Ce que ressent Dominique Delorme à la suite de ces années de brouillard est un sentiment amer .
Amer, est-ce le mot, qui pourrait englober l’étonnement d’abord, l’incompréhension, la surprise, la déception, le questionnement, l’amour, la haine, la tristesse, la détresse ?
Cela me semble bien complet, tout en restant, fatalement, très compliqué.
Tentons d’éclaircir le sujet.
Dominique Delorme, quinquagénaire malade, père de famille, inactif, marié, inactif toujours, homme sensible et raisonné, réalise aujourd’hui qu’il est seul.
Mais ce n’est pas tout. Voyons. Dominique réalise qu’il a toujours été seul.
Que tous les éléments qui ont construit sa vie, sont ratiboisés par cette soudaine révélation : Dominique Delorme a avancé les yeux fermés. Pensant partager une part de son être avec la femme qu’il connaît depuis des années. Sa femme. Celle qui l’a poussé à déménager en appartement, à vendre son break pour un confort familial, à changer de style vestimentaire et à construire une famille, la même femme qu’il a aimé, passionnément aimé, désiré, rêvé.
Il s’avère que Dominique Delorme s’en veut, et que nous en voulons à Dominique de s’en vouloir.
Comment qualifier ce lever de rideau, ces chutes de masques repeints, ce sentiment serein que nous possédons tous envers des personnes que nous estimons connaître et en qui nous croyons se transformant en un abat de briques moles, ternes, usées. Bon pour la casse.

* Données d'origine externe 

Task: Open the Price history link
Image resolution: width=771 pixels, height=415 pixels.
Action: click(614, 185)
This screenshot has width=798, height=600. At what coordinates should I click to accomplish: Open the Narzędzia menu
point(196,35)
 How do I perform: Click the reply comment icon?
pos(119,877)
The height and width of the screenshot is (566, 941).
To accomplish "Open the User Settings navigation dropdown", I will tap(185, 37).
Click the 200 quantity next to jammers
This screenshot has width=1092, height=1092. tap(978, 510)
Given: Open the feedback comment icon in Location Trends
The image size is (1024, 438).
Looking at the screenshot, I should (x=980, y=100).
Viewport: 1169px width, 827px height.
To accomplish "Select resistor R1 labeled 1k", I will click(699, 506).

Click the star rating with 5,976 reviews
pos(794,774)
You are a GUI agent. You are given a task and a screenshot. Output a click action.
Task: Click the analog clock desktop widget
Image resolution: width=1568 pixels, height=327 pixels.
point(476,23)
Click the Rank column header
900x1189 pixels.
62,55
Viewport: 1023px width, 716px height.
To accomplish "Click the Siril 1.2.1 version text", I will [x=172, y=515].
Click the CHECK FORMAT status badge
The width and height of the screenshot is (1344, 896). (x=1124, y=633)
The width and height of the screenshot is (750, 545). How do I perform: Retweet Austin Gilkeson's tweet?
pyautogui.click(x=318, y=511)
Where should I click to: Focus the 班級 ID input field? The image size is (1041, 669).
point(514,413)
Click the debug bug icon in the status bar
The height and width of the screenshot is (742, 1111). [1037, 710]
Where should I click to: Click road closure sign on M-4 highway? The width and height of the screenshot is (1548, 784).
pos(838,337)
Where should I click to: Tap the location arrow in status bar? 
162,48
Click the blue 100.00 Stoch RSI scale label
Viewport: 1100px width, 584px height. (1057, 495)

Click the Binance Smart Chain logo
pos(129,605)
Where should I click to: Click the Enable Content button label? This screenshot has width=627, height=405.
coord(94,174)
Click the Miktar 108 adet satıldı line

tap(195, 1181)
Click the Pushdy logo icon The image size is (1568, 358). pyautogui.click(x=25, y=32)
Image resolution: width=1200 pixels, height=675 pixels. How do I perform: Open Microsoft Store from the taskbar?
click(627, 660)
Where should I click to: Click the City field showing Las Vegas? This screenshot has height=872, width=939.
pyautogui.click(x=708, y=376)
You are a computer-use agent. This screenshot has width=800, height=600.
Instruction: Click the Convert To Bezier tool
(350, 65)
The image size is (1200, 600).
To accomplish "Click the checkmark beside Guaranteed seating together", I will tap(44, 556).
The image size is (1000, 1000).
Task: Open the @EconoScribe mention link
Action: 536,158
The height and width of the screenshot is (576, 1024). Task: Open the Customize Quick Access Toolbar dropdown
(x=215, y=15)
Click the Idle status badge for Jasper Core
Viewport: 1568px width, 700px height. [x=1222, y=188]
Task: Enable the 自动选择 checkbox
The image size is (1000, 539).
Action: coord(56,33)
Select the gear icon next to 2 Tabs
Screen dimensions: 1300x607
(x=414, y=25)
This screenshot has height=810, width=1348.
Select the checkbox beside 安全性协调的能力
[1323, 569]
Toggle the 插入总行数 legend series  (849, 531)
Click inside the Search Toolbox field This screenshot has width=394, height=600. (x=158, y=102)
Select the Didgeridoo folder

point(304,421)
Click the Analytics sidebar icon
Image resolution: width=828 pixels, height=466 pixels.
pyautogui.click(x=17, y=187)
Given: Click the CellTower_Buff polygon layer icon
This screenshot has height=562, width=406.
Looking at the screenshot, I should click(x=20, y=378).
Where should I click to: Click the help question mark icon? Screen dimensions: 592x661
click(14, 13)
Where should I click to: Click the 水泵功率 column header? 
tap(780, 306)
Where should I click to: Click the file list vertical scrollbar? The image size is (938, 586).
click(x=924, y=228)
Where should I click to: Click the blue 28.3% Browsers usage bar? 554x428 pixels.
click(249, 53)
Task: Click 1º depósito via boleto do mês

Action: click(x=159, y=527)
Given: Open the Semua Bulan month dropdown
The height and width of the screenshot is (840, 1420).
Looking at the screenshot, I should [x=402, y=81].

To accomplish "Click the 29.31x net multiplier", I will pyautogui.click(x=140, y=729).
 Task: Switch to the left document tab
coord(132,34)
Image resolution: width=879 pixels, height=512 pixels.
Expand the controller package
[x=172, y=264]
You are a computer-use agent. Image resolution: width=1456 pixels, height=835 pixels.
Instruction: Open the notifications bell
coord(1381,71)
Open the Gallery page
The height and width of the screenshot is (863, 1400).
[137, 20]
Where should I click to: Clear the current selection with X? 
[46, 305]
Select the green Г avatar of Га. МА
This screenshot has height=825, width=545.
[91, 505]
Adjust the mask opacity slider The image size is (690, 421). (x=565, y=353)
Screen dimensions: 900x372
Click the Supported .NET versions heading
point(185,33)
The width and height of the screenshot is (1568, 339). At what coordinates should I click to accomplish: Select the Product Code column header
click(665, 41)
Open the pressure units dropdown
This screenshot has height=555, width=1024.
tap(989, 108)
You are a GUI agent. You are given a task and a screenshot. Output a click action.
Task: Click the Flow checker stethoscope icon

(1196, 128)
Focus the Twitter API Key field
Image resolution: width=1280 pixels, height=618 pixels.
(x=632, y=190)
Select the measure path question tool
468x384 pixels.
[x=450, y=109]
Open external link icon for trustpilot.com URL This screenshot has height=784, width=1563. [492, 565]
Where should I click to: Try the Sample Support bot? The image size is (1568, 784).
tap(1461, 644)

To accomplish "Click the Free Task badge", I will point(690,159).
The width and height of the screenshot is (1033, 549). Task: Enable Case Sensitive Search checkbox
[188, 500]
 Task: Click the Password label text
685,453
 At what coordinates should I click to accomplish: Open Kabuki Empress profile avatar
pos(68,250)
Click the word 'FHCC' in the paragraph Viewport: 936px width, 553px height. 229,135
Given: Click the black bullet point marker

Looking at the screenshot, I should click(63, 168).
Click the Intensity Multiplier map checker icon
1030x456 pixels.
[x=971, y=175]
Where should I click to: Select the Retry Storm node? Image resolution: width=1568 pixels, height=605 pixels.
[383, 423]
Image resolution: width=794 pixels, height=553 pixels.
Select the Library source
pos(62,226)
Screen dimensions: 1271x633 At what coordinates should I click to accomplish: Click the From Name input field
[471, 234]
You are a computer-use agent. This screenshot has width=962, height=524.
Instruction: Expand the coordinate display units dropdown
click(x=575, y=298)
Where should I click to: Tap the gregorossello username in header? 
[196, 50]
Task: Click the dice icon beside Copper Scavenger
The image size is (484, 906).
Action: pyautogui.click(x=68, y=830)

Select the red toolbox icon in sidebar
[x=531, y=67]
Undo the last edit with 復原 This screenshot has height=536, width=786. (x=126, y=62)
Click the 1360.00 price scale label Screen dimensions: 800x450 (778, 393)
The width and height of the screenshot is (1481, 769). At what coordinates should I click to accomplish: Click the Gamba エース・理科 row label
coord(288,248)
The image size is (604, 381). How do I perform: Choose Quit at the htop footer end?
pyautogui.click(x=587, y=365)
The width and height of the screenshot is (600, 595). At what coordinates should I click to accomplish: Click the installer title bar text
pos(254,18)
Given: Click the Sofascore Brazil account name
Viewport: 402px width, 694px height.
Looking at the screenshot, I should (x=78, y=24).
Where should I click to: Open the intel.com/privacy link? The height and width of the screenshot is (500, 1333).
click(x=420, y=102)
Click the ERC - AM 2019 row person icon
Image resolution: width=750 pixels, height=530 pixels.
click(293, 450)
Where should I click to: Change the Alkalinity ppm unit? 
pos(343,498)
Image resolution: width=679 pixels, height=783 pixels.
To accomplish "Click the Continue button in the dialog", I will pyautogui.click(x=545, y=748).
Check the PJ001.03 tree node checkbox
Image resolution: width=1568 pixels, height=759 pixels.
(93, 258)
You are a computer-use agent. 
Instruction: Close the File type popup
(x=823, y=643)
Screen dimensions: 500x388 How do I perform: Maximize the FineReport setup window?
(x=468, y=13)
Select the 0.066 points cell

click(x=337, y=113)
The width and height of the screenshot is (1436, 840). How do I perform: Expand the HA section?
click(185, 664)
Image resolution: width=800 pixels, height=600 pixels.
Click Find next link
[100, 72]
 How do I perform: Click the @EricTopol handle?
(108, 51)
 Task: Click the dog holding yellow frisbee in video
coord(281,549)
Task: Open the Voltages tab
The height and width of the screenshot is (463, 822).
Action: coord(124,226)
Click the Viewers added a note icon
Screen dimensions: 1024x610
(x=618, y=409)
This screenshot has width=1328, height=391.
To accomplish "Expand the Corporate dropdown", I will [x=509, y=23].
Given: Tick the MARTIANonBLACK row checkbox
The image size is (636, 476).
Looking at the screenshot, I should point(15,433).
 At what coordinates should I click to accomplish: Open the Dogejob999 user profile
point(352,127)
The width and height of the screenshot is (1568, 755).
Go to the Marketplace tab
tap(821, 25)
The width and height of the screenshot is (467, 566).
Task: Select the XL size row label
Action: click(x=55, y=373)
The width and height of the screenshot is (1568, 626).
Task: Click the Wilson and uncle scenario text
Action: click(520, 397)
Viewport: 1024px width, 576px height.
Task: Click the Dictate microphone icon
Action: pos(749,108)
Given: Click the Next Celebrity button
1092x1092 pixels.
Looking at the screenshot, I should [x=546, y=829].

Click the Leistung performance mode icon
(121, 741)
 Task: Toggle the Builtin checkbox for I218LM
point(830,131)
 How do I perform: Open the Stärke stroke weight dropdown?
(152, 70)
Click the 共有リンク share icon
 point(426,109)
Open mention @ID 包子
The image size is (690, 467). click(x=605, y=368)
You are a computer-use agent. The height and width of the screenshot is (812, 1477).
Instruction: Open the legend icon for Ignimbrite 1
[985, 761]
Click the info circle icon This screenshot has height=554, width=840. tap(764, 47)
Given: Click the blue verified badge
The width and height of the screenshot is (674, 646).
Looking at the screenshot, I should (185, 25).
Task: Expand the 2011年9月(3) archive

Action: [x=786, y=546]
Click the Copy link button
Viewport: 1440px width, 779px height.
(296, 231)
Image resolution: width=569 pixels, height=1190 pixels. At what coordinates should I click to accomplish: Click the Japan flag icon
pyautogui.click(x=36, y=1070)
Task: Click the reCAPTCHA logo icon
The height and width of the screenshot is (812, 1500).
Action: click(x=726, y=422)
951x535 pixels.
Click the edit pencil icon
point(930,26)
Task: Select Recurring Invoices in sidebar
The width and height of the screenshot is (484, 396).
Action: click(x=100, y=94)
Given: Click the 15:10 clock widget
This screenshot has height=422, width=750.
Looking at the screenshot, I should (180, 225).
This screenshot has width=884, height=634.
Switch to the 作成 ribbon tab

Dominique saisit que sa femme le trompe. Mal viscéral qui lui transperce la poitrine, le paralyse.
Un temps.
Dominique ferme les yeux et attend que ça passe.
Deux temps.
Il fallait un troisième temps pour la valse. Tout seul, Dominique sourit déjà.
C’est une vraie mascarade. Sa vie, son œuvre.
Cette femme.
Finalement, il aurait préféré être le seul dindon de la farce. Un mari malade, chômeur, cocufié, l’apogée de la classe qui s’est pensée dominante, qui s’est vue dégringoler les paliers, petit à petit, décousant le nid, pour s’écraser lamentablement sur un plan de gravier, la scène classique, Dominique aurait pu la supporter.
Si seulement.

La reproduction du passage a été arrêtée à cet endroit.